*** Data listing ***
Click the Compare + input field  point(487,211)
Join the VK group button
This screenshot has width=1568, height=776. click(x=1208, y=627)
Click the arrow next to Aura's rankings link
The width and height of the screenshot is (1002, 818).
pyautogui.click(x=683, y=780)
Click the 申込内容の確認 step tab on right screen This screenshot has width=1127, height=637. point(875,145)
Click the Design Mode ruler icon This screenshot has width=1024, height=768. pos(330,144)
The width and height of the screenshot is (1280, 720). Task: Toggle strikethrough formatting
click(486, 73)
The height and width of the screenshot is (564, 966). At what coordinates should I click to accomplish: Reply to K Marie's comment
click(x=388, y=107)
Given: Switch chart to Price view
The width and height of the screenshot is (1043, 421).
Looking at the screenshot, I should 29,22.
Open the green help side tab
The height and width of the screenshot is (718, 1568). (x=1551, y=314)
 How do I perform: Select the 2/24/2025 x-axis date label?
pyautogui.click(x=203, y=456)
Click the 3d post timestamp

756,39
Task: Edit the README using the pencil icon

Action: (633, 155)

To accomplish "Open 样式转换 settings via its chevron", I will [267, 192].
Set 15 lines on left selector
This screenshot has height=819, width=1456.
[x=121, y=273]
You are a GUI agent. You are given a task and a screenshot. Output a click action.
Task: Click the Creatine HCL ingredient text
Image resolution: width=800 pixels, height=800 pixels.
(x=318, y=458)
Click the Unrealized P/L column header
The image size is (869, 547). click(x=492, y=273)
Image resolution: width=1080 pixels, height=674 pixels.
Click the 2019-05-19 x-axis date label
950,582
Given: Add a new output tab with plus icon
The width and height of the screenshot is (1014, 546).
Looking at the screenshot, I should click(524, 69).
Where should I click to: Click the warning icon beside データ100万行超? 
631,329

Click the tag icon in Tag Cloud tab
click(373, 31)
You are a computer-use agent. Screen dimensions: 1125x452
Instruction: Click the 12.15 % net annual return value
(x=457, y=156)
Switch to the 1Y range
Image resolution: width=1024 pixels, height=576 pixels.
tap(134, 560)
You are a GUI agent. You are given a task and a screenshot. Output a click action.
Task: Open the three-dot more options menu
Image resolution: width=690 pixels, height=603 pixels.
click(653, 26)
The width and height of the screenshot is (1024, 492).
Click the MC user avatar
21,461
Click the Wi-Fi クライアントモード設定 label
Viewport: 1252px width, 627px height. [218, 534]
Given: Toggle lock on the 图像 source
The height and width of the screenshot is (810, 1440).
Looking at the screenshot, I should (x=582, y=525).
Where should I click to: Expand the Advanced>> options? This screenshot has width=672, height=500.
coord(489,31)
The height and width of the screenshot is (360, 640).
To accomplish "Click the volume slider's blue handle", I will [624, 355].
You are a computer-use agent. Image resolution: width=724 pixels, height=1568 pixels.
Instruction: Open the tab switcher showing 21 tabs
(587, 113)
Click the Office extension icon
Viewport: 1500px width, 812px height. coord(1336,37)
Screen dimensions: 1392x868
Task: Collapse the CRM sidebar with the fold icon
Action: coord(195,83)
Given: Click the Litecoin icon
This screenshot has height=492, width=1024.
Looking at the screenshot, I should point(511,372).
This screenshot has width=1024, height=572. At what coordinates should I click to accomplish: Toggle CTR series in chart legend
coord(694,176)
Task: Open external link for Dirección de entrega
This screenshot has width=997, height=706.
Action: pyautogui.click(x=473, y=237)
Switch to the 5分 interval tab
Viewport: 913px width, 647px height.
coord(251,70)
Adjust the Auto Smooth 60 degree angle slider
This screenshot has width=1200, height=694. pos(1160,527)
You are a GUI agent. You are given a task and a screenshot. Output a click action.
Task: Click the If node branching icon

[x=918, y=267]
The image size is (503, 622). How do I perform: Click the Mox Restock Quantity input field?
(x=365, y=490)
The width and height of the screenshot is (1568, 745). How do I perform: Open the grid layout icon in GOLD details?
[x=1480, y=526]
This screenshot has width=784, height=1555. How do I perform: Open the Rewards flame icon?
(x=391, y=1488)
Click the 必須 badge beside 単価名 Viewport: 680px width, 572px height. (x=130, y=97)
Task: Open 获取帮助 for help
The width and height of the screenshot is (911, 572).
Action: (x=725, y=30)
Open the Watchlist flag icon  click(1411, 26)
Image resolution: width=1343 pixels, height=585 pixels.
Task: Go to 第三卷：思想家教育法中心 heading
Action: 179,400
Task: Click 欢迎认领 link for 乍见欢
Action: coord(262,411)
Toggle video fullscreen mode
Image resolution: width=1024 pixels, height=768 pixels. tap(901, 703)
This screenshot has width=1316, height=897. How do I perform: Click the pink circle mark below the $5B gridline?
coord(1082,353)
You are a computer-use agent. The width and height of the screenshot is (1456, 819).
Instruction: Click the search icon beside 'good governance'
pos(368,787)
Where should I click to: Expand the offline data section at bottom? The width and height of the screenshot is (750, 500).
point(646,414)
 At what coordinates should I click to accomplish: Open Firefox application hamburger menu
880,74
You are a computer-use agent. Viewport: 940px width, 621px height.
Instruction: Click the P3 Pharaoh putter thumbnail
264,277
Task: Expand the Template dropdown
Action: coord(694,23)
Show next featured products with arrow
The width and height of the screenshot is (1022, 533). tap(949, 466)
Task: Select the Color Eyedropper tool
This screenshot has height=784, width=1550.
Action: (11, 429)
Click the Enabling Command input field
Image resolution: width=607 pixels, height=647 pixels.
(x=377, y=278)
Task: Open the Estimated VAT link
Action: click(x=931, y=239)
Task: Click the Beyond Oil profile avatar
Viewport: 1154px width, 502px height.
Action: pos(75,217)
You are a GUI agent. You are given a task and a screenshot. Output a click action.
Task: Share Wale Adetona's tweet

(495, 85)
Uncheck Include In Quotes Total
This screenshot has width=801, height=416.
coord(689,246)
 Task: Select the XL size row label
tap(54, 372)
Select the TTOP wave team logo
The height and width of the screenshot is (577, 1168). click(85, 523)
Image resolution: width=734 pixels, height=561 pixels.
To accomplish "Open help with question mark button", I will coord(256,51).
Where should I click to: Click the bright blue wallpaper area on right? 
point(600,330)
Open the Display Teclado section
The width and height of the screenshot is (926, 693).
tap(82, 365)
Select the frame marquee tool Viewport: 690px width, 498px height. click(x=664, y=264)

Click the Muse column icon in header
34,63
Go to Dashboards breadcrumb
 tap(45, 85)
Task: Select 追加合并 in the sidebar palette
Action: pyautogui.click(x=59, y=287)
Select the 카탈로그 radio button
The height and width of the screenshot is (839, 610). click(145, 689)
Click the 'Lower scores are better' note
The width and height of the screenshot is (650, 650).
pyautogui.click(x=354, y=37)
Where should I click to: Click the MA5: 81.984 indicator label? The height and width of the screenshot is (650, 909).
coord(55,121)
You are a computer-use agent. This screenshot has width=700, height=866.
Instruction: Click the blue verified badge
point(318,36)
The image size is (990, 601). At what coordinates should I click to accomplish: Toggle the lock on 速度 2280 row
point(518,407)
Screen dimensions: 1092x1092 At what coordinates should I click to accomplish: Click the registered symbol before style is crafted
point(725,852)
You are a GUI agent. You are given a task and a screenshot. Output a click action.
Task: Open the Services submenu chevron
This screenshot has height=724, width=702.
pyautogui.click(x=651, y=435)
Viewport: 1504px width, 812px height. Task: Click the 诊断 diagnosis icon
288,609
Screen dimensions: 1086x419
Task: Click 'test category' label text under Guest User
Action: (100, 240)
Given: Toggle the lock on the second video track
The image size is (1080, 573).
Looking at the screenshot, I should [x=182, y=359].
***
Please return the lines above exactly, from the first one down to the line with "Click the Design", and stop after that line.

Click the Compare + input field  point(487,211)
Join the VK group button
This screenshot has width=1568, height=776. click(x=1208, y=627)
Click the arrow next to Aura's rankings link
The width and height of the screenshot is (1002, 818).
pyautogui.click(x=683, y=780)
Click the 申込内容の確認 step tab on right screen This screenshot has width=1127, height=637. point(875,145)
Click the Design Mode ruler icon This screenshot has width=1024, height=768. pos(330,144)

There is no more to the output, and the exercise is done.